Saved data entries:
***

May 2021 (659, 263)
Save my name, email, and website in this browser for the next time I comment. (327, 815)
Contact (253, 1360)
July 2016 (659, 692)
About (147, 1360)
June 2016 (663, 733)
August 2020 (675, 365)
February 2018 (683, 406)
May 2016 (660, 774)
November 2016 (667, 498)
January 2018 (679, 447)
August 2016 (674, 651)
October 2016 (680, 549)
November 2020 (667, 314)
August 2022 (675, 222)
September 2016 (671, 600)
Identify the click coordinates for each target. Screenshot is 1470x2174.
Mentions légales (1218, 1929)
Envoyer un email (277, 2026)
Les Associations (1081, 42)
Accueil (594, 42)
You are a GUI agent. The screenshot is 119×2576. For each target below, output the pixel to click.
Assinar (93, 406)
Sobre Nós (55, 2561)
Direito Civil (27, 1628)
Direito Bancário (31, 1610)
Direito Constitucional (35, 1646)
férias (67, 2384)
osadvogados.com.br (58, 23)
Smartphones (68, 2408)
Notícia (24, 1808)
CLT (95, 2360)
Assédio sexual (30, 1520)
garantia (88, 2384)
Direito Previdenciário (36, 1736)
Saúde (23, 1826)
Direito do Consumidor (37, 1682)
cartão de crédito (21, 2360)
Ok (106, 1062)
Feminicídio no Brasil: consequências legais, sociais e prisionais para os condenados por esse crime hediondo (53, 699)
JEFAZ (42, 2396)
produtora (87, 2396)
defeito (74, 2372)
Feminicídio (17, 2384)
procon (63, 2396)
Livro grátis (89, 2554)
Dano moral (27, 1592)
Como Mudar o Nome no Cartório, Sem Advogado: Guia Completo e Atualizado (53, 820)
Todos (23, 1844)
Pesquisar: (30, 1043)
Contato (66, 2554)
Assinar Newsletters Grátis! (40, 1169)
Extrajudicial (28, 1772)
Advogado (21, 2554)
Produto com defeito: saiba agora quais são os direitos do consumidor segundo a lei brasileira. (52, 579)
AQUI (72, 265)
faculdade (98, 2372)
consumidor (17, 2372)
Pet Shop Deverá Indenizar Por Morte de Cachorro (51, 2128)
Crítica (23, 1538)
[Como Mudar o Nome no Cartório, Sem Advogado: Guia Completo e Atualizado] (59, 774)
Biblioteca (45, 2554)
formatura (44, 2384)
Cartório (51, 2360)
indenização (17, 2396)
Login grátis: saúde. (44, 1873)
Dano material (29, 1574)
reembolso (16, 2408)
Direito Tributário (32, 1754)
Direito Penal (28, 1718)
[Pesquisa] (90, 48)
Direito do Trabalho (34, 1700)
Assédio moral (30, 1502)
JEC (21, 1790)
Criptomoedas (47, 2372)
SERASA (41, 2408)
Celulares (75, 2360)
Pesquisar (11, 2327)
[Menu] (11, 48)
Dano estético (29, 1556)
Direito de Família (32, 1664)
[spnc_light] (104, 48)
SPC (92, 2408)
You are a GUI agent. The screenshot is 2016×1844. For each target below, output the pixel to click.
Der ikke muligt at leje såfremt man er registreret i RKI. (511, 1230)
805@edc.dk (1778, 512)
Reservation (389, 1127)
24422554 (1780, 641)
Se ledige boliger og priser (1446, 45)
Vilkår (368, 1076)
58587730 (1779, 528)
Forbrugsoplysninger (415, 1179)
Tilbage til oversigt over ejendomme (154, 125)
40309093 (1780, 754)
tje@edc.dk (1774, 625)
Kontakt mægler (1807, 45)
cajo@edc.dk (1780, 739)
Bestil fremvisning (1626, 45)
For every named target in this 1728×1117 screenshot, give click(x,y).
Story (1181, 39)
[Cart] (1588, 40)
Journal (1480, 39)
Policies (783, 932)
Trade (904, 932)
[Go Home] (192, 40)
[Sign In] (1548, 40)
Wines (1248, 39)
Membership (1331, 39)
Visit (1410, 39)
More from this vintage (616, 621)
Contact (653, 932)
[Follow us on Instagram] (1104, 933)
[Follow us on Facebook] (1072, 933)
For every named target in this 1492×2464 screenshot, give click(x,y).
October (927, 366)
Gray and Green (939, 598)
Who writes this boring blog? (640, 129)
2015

***

## WORK TO COMPLETE
Please repeat the records so that each one reads exactly as it does above.

## RESULT OF THIS EXERCISE
May 2021 (659, 263)
Save my name, email, and website in this browser for the next time I comment. (327, 815)
Contact (253, 1360)
July 2016 (659, 692)
About (147, 1360)
June 2016 (663, 733)
August 2020 (675, 365)
February 2018 (683, 406)
May 2016 (660, 774)
November 2016 (667, 498)
January 2018 (679, 447)
August 2016 (674, 651)
October 2016 (680, 549)
November 2020 (667, 314)
August 2022 (675, 222)
September 2016 (671, 600)
Identify the click coordinates for each target. Screenshot is 1470x2174.
Mentions légales (1218, 1929)
Envoyer un email (277, 2026)
Les Associations (1081, 42)
Accueil (594, 42)
You are a GUI agent. The screenshot is 119×2576. For each target below, output the pixel to click.
Assinar (93, 406)
Sobre Nós (55, 2561)
Direito Civil (27, 1628)
Direito Bancário (31, 1610)
Direito Constitucional (35, 1646)
férias (67, 2384)
osadvogados.com.br (58, 23)
Smartphones (68, 2408)
Notícia (24, 1808)
CLT (95, 2360)
Assédio sexual (30, 1520)
garantia (88, 2384)
Direito Previdenciário (36, 1736)
Saúde (23, 1826)
Direito do Consumidor (37, 1682)
cartão de crédito (21, 2360)
Ok (106, 1062)
Feminicídio no Brasil: consequências legais, sociais e prisionais para os condenados por esse crime hediondo (53, 699)
JEFAZ (42, 2396)
produtora (87, 2396)
defeito (74, 2372)
Feminicídio (17, 2384)
procon (63, 2396)
Livro grátis (89, 2554)
Dano moral (27, 1592)
Como Mudar o Nome no Cartório, Sem Advogado: Guia Completo e Atualizado (53, 820)
Todos (23, 1844)
Pesquisar: (30, 1043)
Contato (66, 2554)
Assinar Newsletters Grátis! (40, 1169)
Extrajudicial (28, 1772)
Advogado (21, 2554)
Produto com defeito: saiba agora quais são os direitos do consumidor segundo a lei brasileira. (52, 579)
AQUI (72, 265)
faculdade (98, 2372)
consumidor (17, 2372)
Pet Shop Deverá Indenizar Por Morte de Cachorro (51, 2128)
Crítica (23, 1538)
[Como Mudar o Nome no Cartório, Sem Advogado: Guia Completo e Atualizado] (59, 774)
Biblioteca (45, 2554)
formatura (44, 2384)
Cartório (51, 2360)
indenização (17, 2396)
Login grátis: saúde. (44, 1873)
Dano material (29, 1574)
reembolso (16, 2408)
Direito Tributário (32, 1754)
Direito Penal (28, 1718)
[Pesquisa] (90, 48)
Direito do Trabalho (34, 1700)
Assédio moral (30, 1502)
JEC (21, 1790)
Criptomoedas (47, 2372)
SERASA (41, 2408)
Celulares (75, 2360)
Pesquisar (11, 2327)
[Menu] (11, 48)
Dano estético (29, 1556)
Direito de Família (32, 1664)
[spnc_light] (104, 48)
SPC (92, 2408)
You are a GUI agent. The screenshot is 2016×1844. For each target below, output the pixel to click.
Der ikke muligt at leje såfremt man er registreret i RKI. (511, 1230)
805@edc.dk (1778, 512)
Reservation (389, 1127)
24422554 (1780, 641)
Se ledige boliger og priser (1446, 45)
Vilkår (368, 1076)
58587730 (1779, 528)
Forbrugsoplysninger (415, 1179)
Tilbage til oversigt over ejendomme (154, 125)
40309093 (1780, 754)
tje@edc.dk (1774, 625)
Kontakt mægler (1807, 45)
cajo@edc.dk (1780, 739)
Bestil fremvisning (1626, 45)
For every named target in this 1728×1117 screenshot, give click(x,y).
Story (1181, 39)
[Cart] (1588, 40)
Journal (1480, 39)
Policies (783, 932)
Trade (904, 932)
[Go Home] (192, 40)
[Sign In] (1548, 40)
Wines (1248, 39)
Membership (1331, 39)
Visit (1410, 39)
More from this vintage (616, 621)
Contact (653, 932)
[Follow us on Instagram] (1104, 933)
[Follow us on Facebook] (1072, 933)
For every named target in this 1492×2464 screenshot, give click(x,y).
October (927, 366)
Gray and Green (939, 598)
Who writes this boring blog? (640, 129)
2015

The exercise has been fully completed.